Events (task execution telemetry)
  ↓
Signal Detector (gc_run)
  ├→ RepeatedWarn
  ├→ ChronicBlock
  ├→ WarnEscalation
  └→ ...
  ↓
Draft Generation (agent analyzes signals)
  ↓
Drafts (pending)
  ↓ (user reviews)
gc_adopt / gc_reject
  ↓
Adopted Drafts
  ↓
learn_rules / learn_skills (agent extracts patterns)
  ↓
RuleEngine / SkillStore (permanently prevents recurrence)

Tips

  • Budget: Default budget_per_signal_usd = 0.50 may be too low for complex analysis. Increase to 1.0 in config/default.toml if drafts are truncated with "Exceeded USD budget".
  • Timing: Run gc_run after accumulating 50+ tasks for meaningful signals. Running too early produces noise.
  • learn_rules is synchronous: It blocks until the agent finishes. If other tasks are running, the agent may queue — consider running learn when the server is idle.
  • Manual review: Always inspect draft content before adopting. Draft quality depends on agent capability and available context.
  • Auto learning: Even without manual learn_* calls, scheduler ticks will run periodic self-evolution and log results in self_evolution_tick.

CLI Commands

# Start server
harness serve --transport http --port 9800 --config config/default.toml

# One-shot execution
harness exec "Fix the failing test in src/lib.rs"

# Rule engine
harness rule load .        # Load rules from project
harness rule check .       # Run rule checks

# GC cycle
harness gc run .           # Detect signals, generate remediation drafts

# Skills
harness skill list         # List discovered skills

# ExecPlan
harness plan init spec.md           # Initialize execution plan
harness plan status exec-plan.md    # Check plan status

# Version
harness --version

Troubleshooting

Server won't start: "sandbox_mode not supported on macOS"

macOS Seatbelt sandbox blocks Claude Code syscalls. Set sandbox_mode = "danger-full-access" in config.

Tasks fail with SIGTRAP

Started server from within Claude Code.
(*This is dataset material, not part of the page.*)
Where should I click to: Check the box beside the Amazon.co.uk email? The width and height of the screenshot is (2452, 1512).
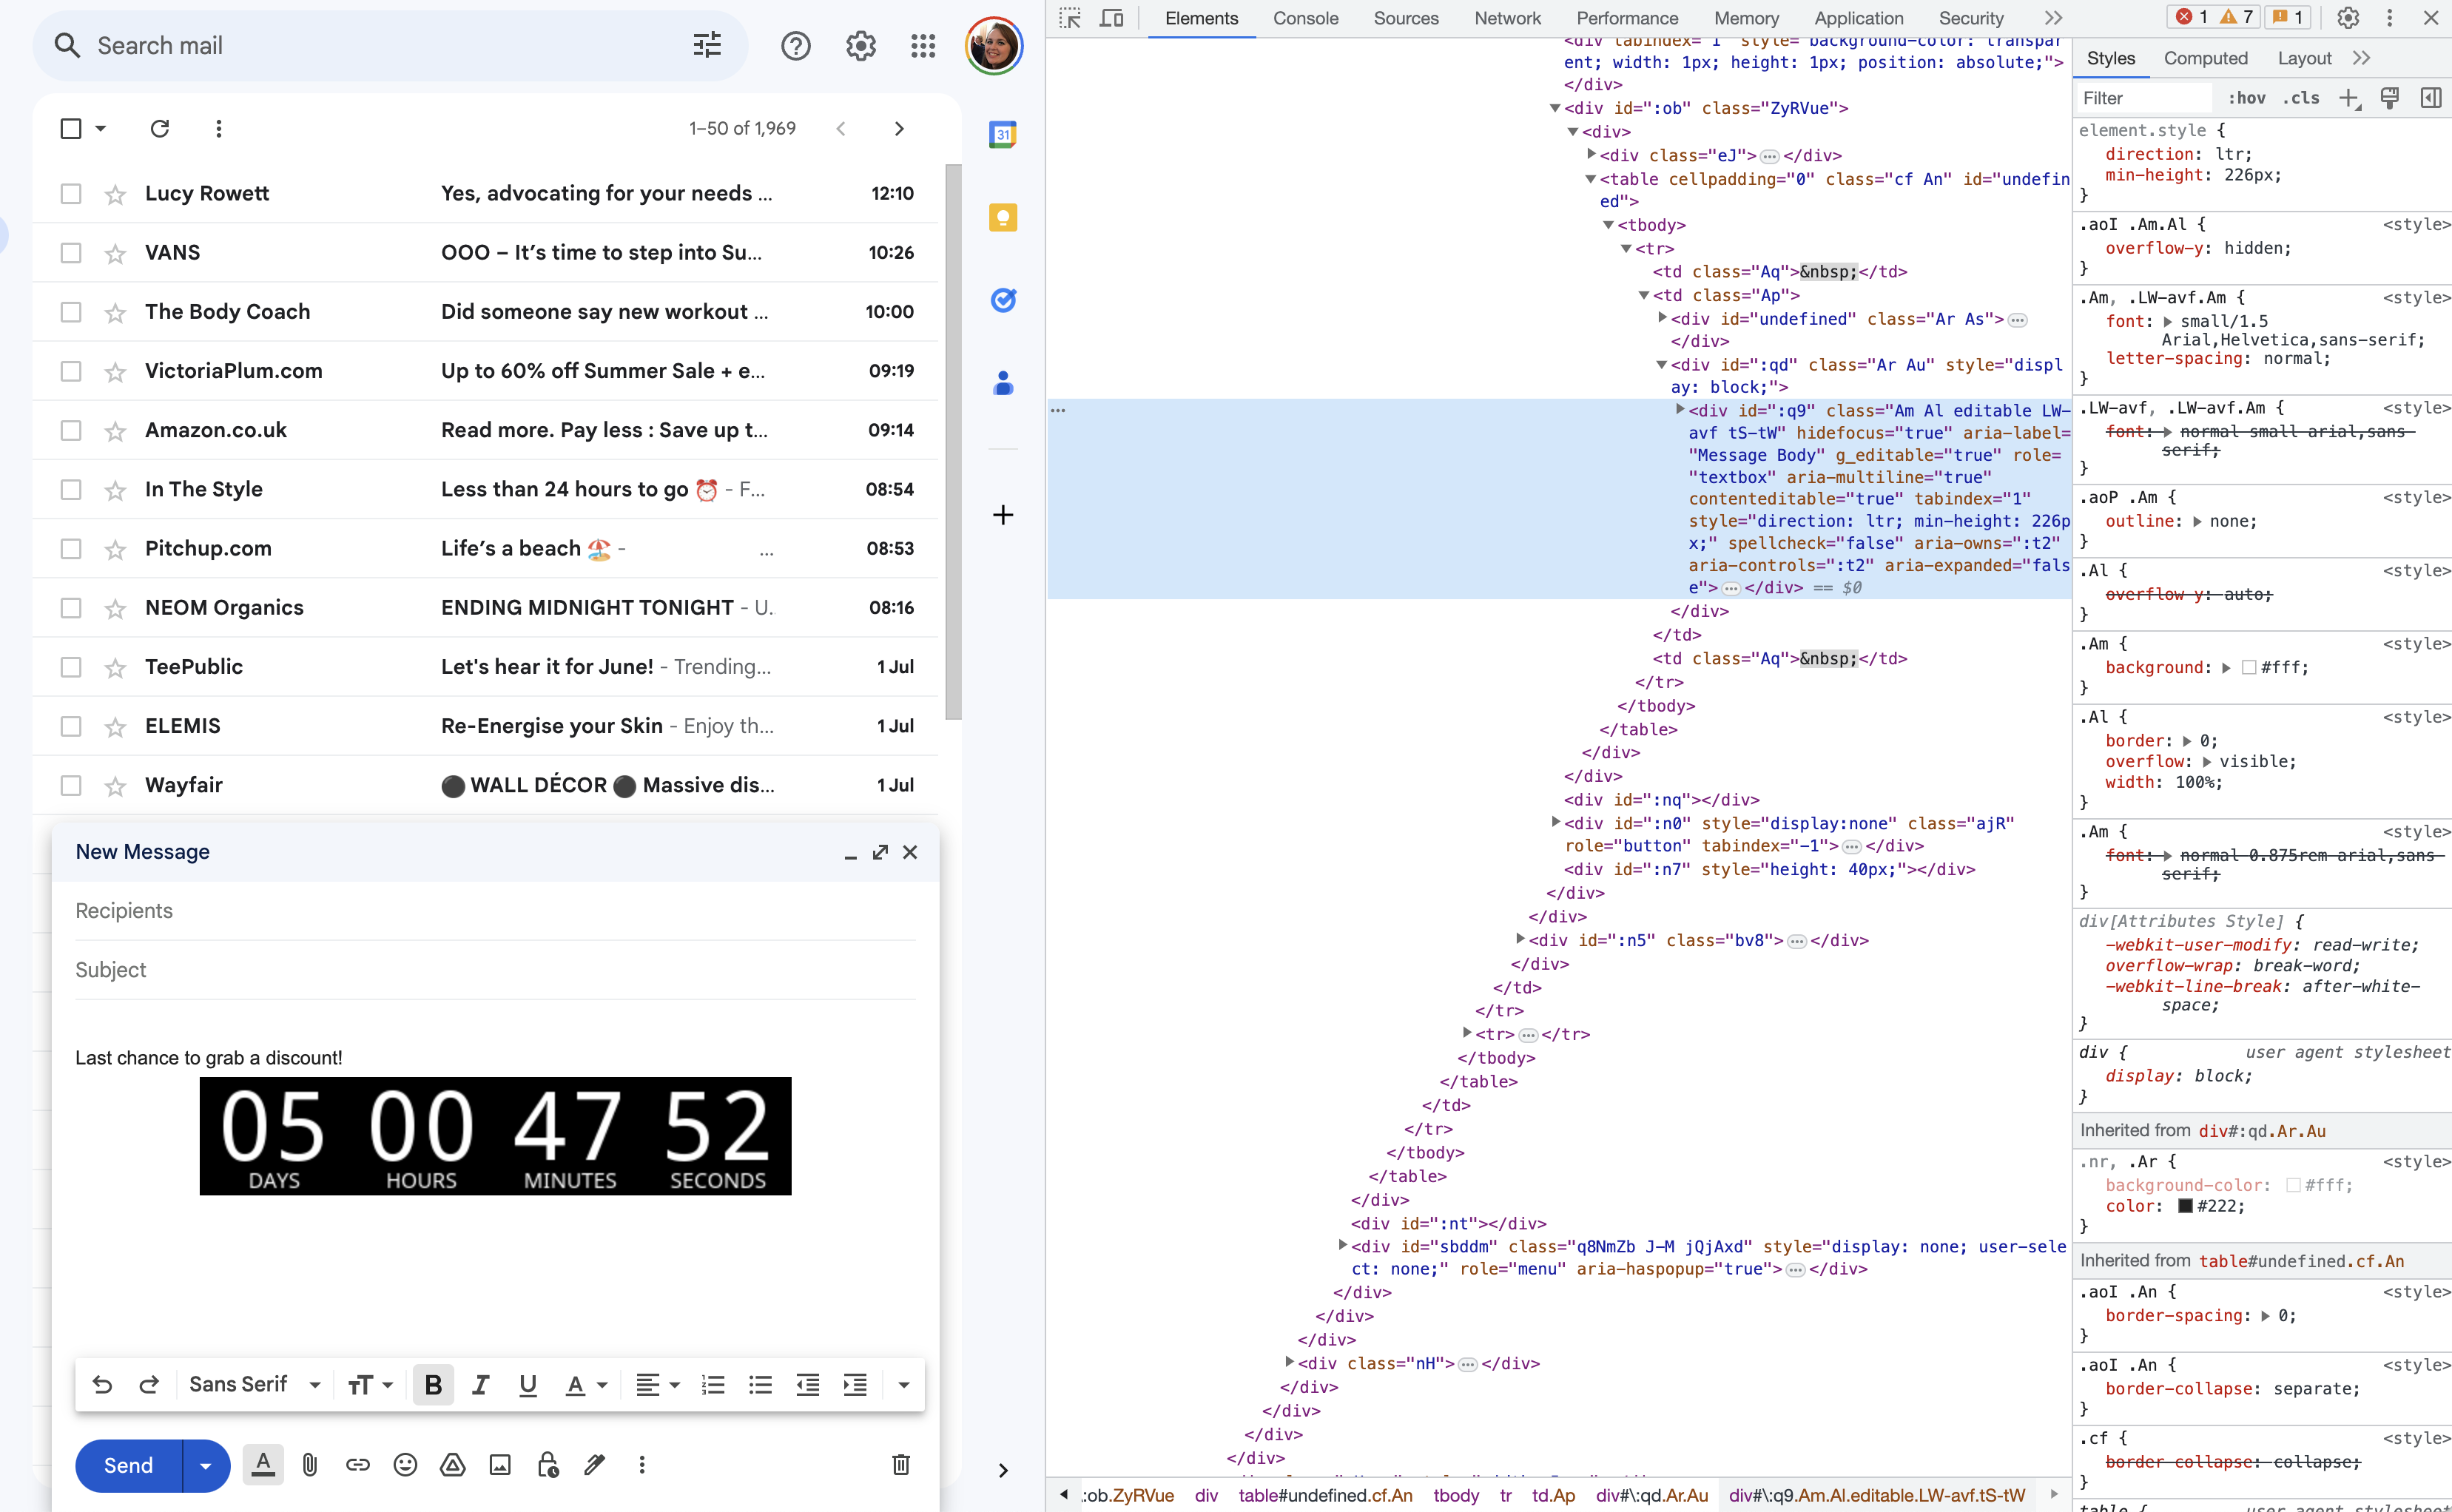(x=71, y=430)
Restart from a standalone terminal.

Codex review shows "unexpected argument"

Codex CLI updated. Check codex exec --help for current flags and update crates/harness-agents/src/codex.rs.
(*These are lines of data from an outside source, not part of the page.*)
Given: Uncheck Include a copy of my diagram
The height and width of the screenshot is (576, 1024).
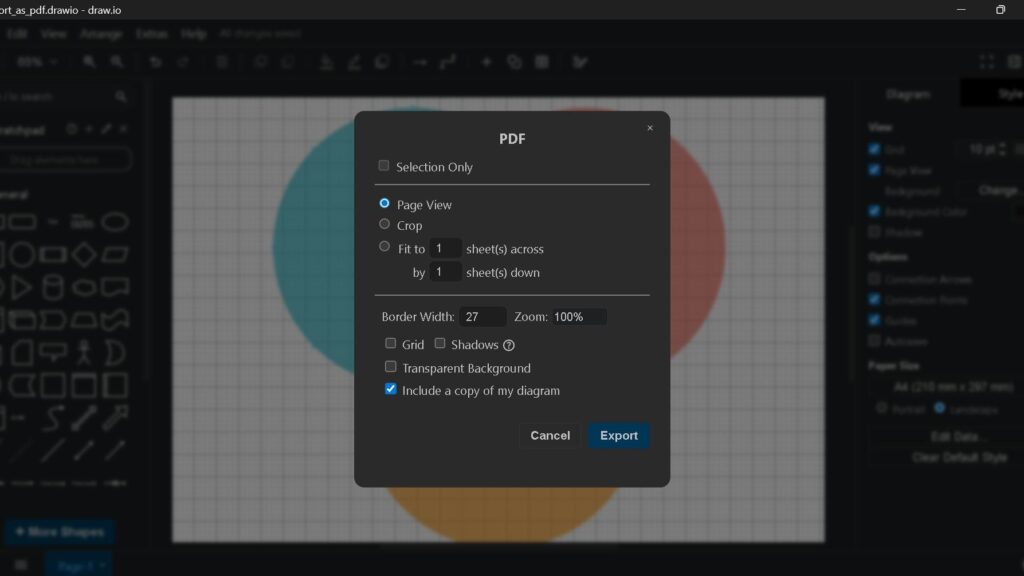Looking at the screenshot, I should (391, 390).
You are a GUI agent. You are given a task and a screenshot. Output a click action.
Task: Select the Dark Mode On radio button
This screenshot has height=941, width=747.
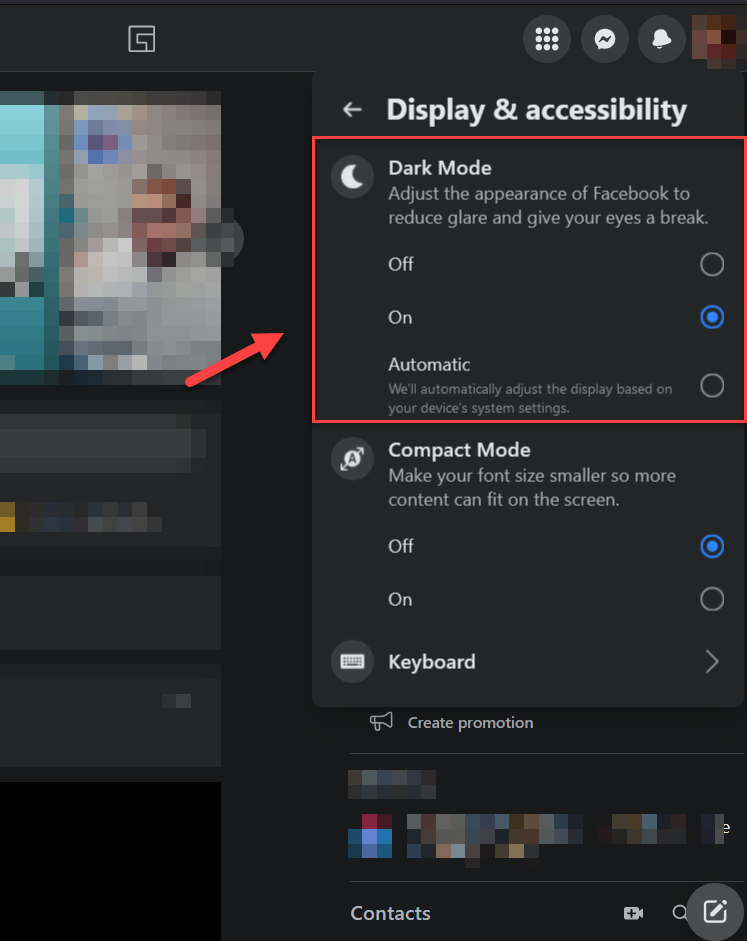pos(712,317)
All tasks show no_pr status

PR extraction failed. Check server logs for agent output. Common cause: agent didn't create a PR (build failure, empty diff).

Tasks queued but not running

Global concurrency limit reached. Check with:

curl -s http://127.0.0.1:9800/api/dashboard | python3 -c "import sys,json; d=json.load(sys.stdin); print(f'running={d[\"global\"][\"running\"]} max={d[\"global\"][\"max_concurrent\"]}')"

Increase [concurrency] max_concurrent_tasks in config if needed.